Copy out the records word for word, from the line with "Click the ディスカウント" to the line with "Looking at the screenshot, I should click(142, 168).", and include both of those lines.

» **Stored data**
§ §
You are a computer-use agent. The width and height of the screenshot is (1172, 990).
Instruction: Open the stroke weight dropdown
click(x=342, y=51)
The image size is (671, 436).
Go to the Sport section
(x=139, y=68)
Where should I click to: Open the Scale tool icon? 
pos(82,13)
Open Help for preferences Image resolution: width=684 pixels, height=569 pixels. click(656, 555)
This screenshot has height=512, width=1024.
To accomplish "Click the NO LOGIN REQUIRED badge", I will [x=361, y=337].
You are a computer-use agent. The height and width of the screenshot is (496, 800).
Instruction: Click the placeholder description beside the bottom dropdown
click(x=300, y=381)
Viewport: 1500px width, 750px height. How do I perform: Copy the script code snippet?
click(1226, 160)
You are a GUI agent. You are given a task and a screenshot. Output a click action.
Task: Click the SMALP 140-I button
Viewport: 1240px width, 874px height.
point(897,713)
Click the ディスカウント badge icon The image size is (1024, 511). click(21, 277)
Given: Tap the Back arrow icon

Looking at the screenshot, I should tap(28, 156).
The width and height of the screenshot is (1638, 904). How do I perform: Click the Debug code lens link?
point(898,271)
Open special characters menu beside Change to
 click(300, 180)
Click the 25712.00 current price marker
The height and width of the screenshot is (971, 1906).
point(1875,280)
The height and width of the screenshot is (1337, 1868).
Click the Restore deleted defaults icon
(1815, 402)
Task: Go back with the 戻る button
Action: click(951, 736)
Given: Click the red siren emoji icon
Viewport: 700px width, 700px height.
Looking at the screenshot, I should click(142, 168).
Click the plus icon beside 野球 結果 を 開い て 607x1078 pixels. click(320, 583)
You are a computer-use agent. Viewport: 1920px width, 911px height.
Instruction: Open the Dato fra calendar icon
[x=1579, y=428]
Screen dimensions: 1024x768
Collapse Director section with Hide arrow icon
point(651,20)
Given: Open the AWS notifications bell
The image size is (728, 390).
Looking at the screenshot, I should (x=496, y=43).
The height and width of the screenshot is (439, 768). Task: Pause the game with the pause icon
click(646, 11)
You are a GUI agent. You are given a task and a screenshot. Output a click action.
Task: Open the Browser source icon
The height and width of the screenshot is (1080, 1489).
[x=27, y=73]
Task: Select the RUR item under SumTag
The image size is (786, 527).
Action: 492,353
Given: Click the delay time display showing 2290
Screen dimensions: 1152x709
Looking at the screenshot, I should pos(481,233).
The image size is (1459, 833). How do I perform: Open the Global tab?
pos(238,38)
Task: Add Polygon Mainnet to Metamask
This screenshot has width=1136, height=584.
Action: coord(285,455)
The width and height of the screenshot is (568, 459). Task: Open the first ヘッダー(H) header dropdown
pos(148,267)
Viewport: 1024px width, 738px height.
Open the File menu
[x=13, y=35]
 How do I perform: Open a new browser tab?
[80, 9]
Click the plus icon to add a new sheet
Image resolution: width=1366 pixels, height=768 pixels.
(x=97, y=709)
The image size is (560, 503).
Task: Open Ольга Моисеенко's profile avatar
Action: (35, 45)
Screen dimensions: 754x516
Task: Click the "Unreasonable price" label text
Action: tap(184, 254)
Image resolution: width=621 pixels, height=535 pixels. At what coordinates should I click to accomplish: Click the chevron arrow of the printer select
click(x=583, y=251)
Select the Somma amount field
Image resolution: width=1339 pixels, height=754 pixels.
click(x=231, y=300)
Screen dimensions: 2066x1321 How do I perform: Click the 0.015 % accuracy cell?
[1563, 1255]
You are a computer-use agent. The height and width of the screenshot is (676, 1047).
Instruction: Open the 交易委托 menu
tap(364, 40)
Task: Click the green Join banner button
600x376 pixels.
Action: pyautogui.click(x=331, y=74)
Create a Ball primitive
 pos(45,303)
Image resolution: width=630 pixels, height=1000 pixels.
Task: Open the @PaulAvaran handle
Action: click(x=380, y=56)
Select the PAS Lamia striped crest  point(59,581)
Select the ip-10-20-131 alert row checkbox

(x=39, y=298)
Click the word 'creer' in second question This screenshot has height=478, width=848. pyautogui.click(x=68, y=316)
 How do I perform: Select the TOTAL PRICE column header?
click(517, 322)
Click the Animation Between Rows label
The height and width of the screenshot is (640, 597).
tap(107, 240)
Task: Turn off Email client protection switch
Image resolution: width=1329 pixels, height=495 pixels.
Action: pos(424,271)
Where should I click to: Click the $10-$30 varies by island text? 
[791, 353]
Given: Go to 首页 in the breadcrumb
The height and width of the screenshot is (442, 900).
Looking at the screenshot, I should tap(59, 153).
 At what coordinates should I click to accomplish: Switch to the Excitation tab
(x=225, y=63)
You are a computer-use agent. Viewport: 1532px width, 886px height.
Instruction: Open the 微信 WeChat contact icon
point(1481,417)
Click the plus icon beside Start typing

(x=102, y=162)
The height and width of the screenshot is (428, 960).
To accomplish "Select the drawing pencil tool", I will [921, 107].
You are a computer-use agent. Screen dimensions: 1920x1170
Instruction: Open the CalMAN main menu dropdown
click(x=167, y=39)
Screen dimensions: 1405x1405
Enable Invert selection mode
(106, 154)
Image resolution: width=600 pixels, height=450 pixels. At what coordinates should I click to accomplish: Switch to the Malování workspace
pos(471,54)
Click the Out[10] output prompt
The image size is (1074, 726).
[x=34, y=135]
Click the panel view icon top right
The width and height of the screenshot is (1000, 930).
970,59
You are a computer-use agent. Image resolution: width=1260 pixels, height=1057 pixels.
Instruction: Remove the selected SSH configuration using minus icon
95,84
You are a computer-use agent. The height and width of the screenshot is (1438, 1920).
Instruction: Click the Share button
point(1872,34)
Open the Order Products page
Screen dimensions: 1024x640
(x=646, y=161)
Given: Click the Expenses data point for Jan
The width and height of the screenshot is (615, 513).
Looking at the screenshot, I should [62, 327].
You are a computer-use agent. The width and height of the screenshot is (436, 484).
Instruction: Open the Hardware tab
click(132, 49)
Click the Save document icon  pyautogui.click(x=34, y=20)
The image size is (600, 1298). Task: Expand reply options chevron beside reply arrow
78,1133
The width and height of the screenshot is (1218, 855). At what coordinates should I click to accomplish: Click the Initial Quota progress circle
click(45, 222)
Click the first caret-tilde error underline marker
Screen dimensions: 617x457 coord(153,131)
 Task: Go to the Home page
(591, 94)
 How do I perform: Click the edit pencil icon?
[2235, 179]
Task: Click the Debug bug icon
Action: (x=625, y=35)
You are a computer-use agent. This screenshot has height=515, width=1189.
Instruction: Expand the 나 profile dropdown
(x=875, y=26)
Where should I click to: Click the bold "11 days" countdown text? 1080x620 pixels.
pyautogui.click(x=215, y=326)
§ §
» **Task solution**
Click the ディスカウント badge icon The image size is (1024, 511). click(21, 277)
Given: Tap the Back arrow icon

Looking at the screenshot, I should tap(28, 156).
The width and height of the screenshot is (1638, 904). How do I perform: Click the Debug code lens link?
point(898,271)
Open special characters menu beside Change to
 click(300, 180)
Click the 25712.00 current price marker
The height and width of the screenshot is (971, 1906).
point(1875,280)
The height and width of the screenshot is (1337, 1868).
Click the Restore deleted defaults icon
(1815, 402)
Task: Go back with the 戻る button
Action: click(951, 736)
Given: Click the red siren emoji icon
Viewport: 700px width, 700px height.
Looking at the screenshot, I should click(142, 168).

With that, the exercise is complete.